Source document Start Marker

To gain further support for this conclusion, we analyzed public single-cell ATAC-seq data. By using a single-cell ATAC-seq method, Shendure and co-workers determined chromatin accessibility for 13 different mouse tissues at a single cell resolution41. The resulting data were clustered into 27 broadly defined cell types. Notably, of the first intron of Myrf, EC1 is uniquely accessible (Fig. 6A). Likewise, EC2 is a specific peak in the upstream region of Myrf. These observations underscore the remarkable specificity of EC1 and EC2 despite their proximity to the Myrf promoter. We also analyzed the single-cell ATAC-seq data for the other four negative Myrf enhancer candidates (EC3, EC4, EC5, and EC6). In agreement with our epigenome editing analysis, they were not accessible in OLs (Fig. S5). Overall, these analyses reinforce our epigenome editing analysis that EC1 and EC2 are the only positive ones from the 6 Myrf enhancer candidates.
Having confirmed that EC1 and EC2 govern Myrf expression, we wondered whether EC1 and EC2 are specific to Myrf. In other words, do EC1 and EC2 also regulate the expression of other genes in the vicinity of Myrf? To address this issue, we generated four Oli-neu cell lines where both EC1 and EC2 can be inducibly silenced by CRISPRi. The first and second cell lines express Scr1 and Scr2, respectively. The third cell line expresses two sgRNAs that deliver dCas9-KRAB to EC1 and EC2 (4 of Fig. 5B for EC1 and 3 of Fig. 5B for EC2, called Mix1 in Fig. 6B). To corroborate the results for this cell line, the fourth cell line expresses two other sgRNAs that deliver dCas9-KRAB to EC1 and EC2 (3 of Fig. 5B for EC1 and 5 of Fig. 5B for EC2, called Mix2 in Fig. 6B). These four Oli-neu cell lines express dCas9-KRAB in a doxycycline-dependent manner. To execute CRISPRi, doxycycline was added to the culture media for 2 days before RNA harvest. The expression level of Myrf and nearby genes that are expressed in Oli-neu cells was quantified by RT-qPCR where Gapdh was used as a control. When dCas9-KRAB was targeted to EC1 and EC2 by Mix1 or Mix2, Myrf expression went down by more than 65% (*p < 1.3 × 10−5 by unpaired two-sided Student’s t test corrected by the Bonferroni procedure, Fig. 6B), consistent with the above epigenome editing analyses. We analyzed the same RNA samples for other genes, finding no significant change in their expression levels (Fig. 6B). Collectively, these results demonstrate that EC1 and EC2 are highly specific to Myrf.

Source document End Marker
Listed entries Start Marker

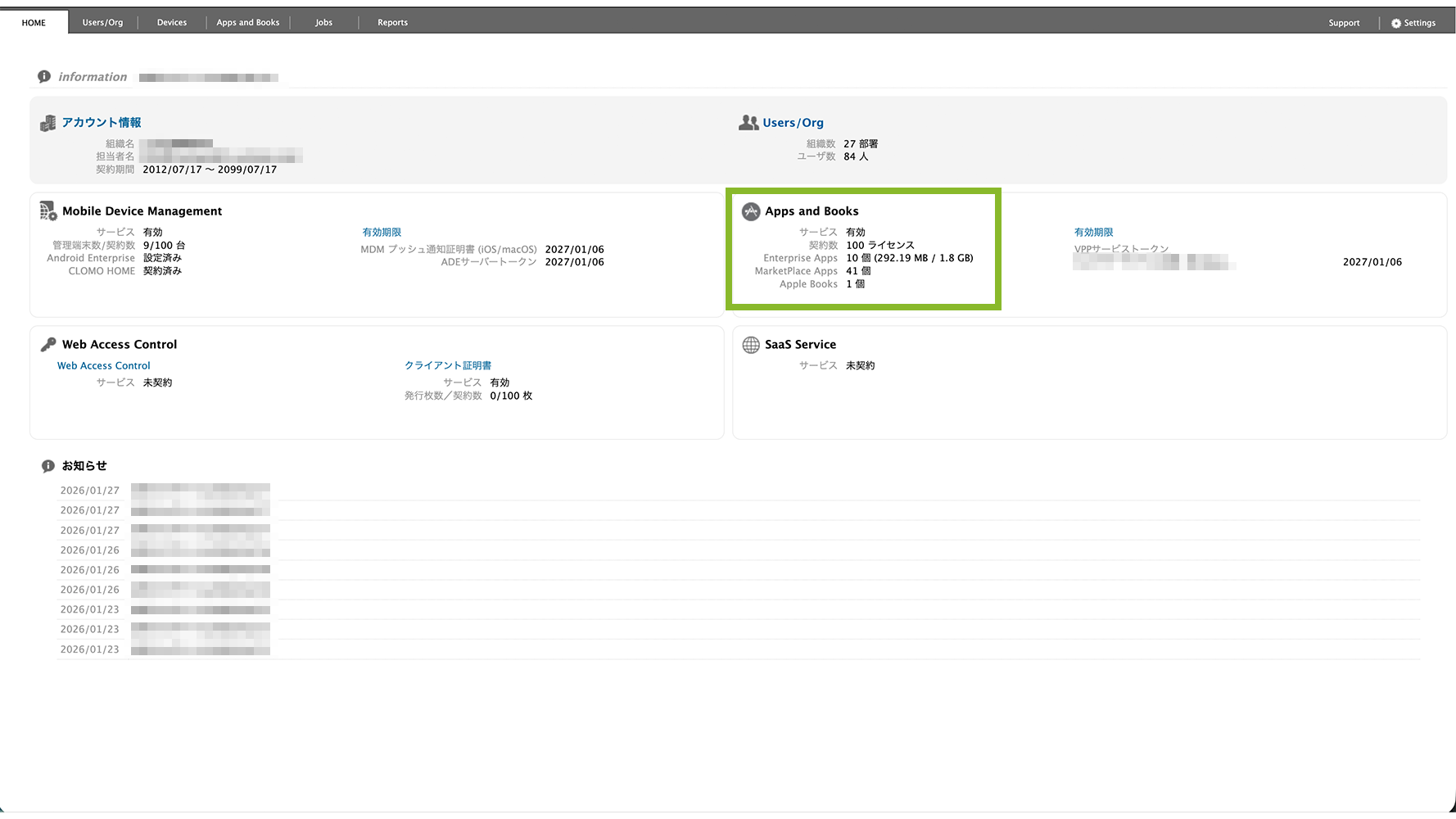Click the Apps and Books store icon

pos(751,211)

Listed entries End Marker
Listed entries Start Marker

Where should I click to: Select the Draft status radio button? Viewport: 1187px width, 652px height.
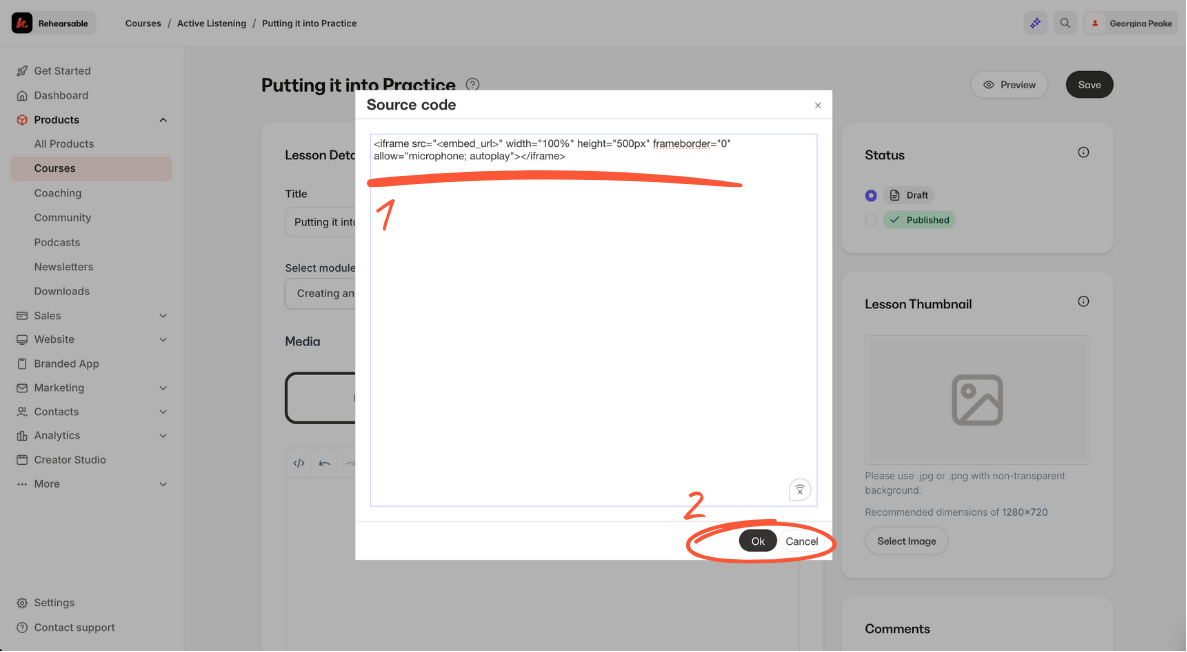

Listed entries End Marker
Listed entries Start Marker

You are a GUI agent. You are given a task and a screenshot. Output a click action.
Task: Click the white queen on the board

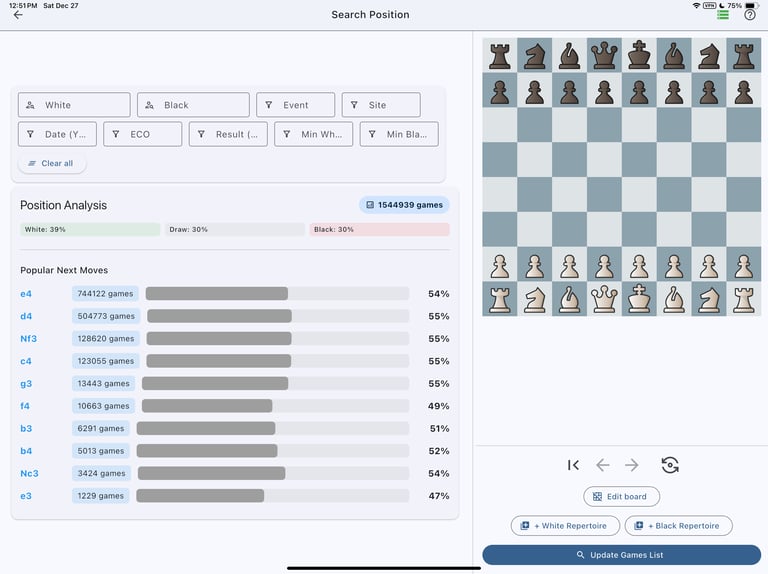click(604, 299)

Listed entries End Marker

In the text on Myrf enhancers, for how long was doxycycline added to the culture media before RNA harvest?

Solution to this exercise: 2 days